What went wrong? Patriarch John Knight’s eldest son was killed in World War II, and another son died in 1958. By 1969 John (known as “Jack”) was 75 and concerned about inheritance taxes and succession. Going public seemed the best solution. But Jack Knight neglected to set up a two-tier stock plan to preserve voting power for the founding family, as the Sulzbergers and Grahams have done so effectively at the New York Times and Washington Post, respectively. Instead he seems to have vaguely staked his hopes on his grandson, John S. Knight III, a Harvard and Oxford graduate with a passionate interest in continuing the family’s control in order to avoid what he called faceless management by committee. But in the process of being groomed for the succession, John S. Knight III was murdered in his Philadelphia apartment in 1975 at the age of 30.

The moral?

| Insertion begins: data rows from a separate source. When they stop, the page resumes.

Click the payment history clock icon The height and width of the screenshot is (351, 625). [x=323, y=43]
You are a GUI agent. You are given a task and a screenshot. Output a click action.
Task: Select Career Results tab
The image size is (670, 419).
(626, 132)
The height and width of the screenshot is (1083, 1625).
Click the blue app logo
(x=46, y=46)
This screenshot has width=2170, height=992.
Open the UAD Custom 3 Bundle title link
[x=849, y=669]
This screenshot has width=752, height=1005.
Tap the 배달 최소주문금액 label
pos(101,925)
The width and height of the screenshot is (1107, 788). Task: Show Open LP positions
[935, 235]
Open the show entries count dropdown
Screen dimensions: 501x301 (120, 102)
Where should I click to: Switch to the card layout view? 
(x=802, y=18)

There’s no magic formula for family business survival, because no one can control the future. And public capital markets, like everything else in this world, can be your friend or your foe, depending upon how and when you turn to them.

Marshall Field V, the Chicago department-store-heir-turned-newspaper-publisher-turned-real-estate-developer, once explained his guiding credo: “The only real tradition in my family is that each successive generation shouldn’t blow it. If you can leave the family fortune a little bigger than you found it, well, that’s what counts.” Which is probably as much as any generation can hope for.